‘Fatal Flaw Facing Films’


The headlines have been everywhere. Actor Alec Baldwin fatally shot a filmmaker on set with a prop gun. This is an occurrence that should never have happened and brings up a meaningful conversation over safety on film sets and in Hollywood.

Halyna Hutchins was the director of photography, working with Baldwin on the set of “Rust.” She was a trailblazing cinematographer. In 2019, Hutchins was named “10 up-and-coming directors of photography who are making their mark” by American Cinematographer.

On Oct. 24, she was killed after a prop gun discharged by Baldwin misfired. She was 42 years old. The director Joel Souza was also wounded by the misfire. It is unsure exactly how such an accident occurred. There are several contradicting witness accounts on how Baldwin’s prop gun became loaded.

Many are placing blame on assistant director David Halls. This is because an associate director’s role is to regulate the set. Therefore, it is believed that it was his responsibility to ensure firearm safety on stage. Gun supervisor Hannah Gutierezze also bears responsibility for the accident. It has been said that she has no idea where the live ammo was introduced. No ill intent was meant, but this failure to inspect and be extra aware of every firearm onset cost a woman her life.

This situation brings to light the conversation on firearm safety in Hollywood. Hollywood’s history of gun-related tragedies is not a short one. Brandon Lee, actor and son of martial-artist Bruce Lee was famously killed after being shot by a gun that was supposed to fire blank cartridges.

These incidents point out a genuinely fatal flaw in the film industry. There are no concrete set of firearm regulations across the Industry. According to the Associated Press, gun safety on film sets is not regulated by the US federal workplace safety agency. Most states also leave the Industry to self-govern.

Studios like Warner Brothers have published safety guidelines, but there are no enforceable rules set in stone that extend across the Industry. Because of this, innocent filmmakers get hurt, and in Hutchins’s case, killed.

In the wake of the recent tragedy on the set of “Rust,” significant studios are reexamining their gun safety policies, and many are calling for a ban on live firearms on stage. Popular showrunners Eric Kripke and Alexi Hawley, from “The Boys” and “The Rookie,” respectively, have both declared that they would only be using CGI and VFX barrel flashes in their productions. California Senator Dave Cortese has pledged to push a bill banning live ammunition on film sets in the state.

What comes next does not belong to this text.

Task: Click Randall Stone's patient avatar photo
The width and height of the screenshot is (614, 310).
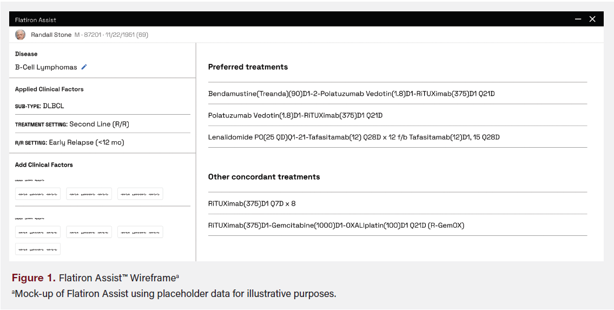Action: click(21, 35)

These are all important progressions in the Industry. Lives should not be damaged for the sake of authenticity. Viewers are not going to stop going to movies just because they used airsoft prop guns. The technology in the film industry has grown far too advanced for live weapons to be used on set still. There is no good reason for dangerous firearms to be used on stage anymore. Accidents like the death of Hutchins could so easily be avoided. All that is needed is some initiative in the Industry.

Hutchins’s death should not be in vain, and it should inspire film and lawmakers alike better to govern the use of dangerous weapons on film sets. Her life should be honored by protecting the lives of others in Hollywood like her.